Work instructions: Copy each line in the data that includes the word "computer".

Data shown:
———
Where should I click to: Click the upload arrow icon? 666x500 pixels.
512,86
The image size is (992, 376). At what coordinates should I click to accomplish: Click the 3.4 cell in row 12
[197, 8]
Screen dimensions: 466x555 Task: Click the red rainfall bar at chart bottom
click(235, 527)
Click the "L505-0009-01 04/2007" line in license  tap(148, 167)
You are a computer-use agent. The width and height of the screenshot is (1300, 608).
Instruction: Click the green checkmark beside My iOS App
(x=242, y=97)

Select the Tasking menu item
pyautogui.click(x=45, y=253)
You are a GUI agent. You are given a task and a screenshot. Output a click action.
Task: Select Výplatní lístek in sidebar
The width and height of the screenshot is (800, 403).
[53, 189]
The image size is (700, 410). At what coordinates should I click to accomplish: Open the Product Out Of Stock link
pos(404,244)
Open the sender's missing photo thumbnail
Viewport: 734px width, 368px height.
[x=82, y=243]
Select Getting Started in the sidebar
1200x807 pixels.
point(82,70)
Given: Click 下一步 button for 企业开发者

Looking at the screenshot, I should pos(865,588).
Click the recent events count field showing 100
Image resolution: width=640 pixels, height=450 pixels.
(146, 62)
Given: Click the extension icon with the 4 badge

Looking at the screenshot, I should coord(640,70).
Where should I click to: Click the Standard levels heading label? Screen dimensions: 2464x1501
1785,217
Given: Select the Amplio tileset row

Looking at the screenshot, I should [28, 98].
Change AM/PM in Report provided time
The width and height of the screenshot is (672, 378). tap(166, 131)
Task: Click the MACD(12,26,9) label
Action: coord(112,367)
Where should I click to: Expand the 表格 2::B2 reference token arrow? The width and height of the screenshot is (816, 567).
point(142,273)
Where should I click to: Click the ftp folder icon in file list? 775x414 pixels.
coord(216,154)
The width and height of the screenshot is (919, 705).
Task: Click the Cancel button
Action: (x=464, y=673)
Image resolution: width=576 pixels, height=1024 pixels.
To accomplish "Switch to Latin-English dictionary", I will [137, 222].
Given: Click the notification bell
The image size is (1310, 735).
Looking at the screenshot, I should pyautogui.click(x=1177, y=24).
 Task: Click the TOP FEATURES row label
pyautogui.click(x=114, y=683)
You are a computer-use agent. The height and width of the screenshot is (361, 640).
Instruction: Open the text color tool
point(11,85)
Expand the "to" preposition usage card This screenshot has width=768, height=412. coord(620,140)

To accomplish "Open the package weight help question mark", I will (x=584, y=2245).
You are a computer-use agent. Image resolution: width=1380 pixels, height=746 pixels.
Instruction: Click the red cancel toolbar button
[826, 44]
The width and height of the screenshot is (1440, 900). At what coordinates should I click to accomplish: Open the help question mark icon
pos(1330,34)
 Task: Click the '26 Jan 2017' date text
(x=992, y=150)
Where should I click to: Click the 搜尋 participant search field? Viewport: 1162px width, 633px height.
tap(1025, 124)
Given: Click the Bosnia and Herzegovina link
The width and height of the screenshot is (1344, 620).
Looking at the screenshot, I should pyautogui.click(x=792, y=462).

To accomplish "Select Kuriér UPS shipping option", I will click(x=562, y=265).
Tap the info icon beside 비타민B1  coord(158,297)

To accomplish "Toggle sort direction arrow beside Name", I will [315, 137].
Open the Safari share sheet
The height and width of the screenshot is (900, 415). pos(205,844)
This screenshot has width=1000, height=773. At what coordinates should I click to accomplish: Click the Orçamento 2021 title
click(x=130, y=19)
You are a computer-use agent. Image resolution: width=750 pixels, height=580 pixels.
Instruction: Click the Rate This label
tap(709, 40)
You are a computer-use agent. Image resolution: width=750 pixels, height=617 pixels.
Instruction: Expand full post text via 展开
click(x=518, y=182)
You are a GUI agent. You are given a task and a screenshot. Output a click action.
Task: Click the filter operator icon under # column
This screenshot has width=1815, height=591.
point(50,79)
———
Result of the task:
You are a computer-use agent. The width and height of the screenshot is (1300, 608).
You are a computer-use agent. The height and width of the screenshot is (361, 640).
You are a computer-use agent. Image resolution: width=1380 pixels, height=746 pixels.
You are a computer-use agent. Image resolution: width=750 pixels, height=580 pixels.
You are a computer-use agent. Image resolution: width=750 pixels, height=617 pixels.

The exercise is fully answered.